Activity -
Lines from the beginning of the entries up to and including the one with "Given: Open Intake Template dropdown arrow" must be duplicated word for word; leave out all others.

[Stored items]
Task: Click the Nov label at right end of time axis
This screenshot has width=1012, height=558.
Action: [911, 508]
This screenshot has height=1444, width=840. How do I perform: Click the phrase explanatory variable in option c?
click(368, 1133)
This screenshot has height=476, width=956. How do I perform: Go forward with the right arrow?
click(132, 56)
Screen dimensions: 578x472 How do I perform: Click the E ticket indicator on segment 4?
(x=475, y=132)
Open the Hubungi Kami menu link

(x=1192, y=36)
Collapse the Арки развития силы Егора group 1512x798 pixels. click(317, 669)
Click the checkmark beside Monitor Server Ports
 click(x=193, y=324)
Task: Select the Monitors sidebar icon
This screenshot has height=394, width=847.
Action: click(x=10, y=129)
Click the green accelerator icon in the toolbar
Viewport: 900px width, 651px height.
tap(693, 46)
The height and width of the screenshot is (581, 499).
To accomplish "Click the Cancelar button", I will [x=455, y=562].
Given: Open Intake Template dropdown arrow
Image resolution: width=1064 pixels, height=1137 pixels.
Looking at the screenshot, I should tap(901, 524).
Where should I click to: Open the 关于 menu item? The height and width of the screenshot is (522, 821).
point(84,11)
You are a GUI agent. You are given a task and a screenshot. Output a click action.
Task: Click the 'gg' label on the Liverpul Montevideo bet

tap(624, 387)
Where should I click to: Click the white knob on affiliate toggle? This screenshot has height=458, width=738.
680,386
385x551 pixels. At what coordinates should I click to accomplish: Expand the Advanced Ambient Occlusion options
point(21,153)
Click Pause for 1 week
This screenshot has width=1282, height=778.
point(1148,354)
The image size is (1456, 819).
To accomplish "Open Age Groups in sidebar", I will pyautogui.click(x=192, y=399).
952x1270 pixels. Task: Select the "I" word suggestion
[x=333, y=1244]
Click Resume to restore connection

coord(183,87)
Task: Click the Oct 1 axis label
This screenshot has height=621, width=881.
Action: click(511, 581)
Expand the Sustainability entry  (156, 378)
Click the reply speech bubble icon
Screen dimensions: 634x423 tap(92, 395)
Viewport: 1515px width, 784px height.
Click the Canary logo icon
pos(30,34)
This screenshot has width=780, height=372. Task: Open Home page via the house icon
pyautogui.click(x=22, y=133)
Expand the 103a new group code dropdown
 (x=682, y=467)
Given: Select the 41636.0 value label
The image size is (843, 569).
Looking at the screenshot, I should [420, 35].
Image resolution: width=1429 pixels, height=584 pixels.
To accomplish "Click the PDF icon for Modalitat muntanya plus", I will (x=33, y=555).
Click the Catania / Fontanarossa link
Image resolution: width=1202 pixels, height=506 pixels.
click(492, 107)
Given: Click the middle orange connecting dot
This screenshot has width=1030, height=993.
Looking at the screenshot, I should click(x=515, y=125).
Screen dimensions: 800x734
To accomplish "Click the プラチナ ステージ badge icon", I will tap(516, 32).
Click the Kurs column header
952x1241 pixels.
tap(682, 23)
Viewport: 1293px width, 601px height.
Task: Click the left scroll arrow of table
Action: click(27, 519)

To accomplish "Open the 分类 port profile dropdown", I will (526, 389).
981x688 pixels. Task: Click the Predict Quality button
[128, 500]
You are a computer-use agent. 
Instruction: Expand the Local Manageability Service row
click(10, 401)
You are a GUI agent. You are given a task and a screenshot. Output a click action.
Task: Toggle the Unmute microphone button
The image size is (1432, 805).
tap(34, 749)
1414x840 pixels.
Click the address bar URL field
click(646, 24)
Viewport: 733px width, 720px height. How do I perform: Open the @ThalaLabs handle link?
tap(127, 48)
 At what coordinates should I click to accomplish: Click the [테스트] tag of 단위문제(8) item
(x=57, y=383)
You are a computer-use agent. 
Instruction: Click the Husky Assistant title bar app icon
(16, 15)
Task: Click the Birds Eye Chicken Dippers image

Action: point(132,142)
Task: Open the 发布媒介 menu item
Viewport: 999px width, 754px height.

Reply to the exercise -
Task: Click the Nov label at right end of time axis
This screenshot has width=1012, height=558.
Action: [911, 508]
This screenshot has height=1444, width=840. How do I perform: Click the phrase explanatory variable in option c?
click(368, 1133)
This screenshot has height=476, width=956. How do I perform: Go forward with the right arrow?
click(132, 56)
Screen dimensions: 578x472 How do I perform: Click the E ticket indicator on segment 4?
(x=475, y=132)
Open the Hubungi Kami menu link

(x=1192, y=36)
Collapse the Арки развития силы Егора group 1512x798 pixels. click(317, 669)
Click the checkmark beside Monitor Server Ports
 click(x=193, y=324)
Task: Select the Monitors sidebar icon
This screenshot has height=394, width=847.
Action: click(x=10, y=129)
Click the green accelerator icon in the toolbar
Viewport: 900px width, 651px height.
tap(693, 46)
The height and width of the screenshot is (581, 499).
To accomplish "Click the Cancelar button", I will [x=455, y=562].
Given: Open Intake Template dropdown arrow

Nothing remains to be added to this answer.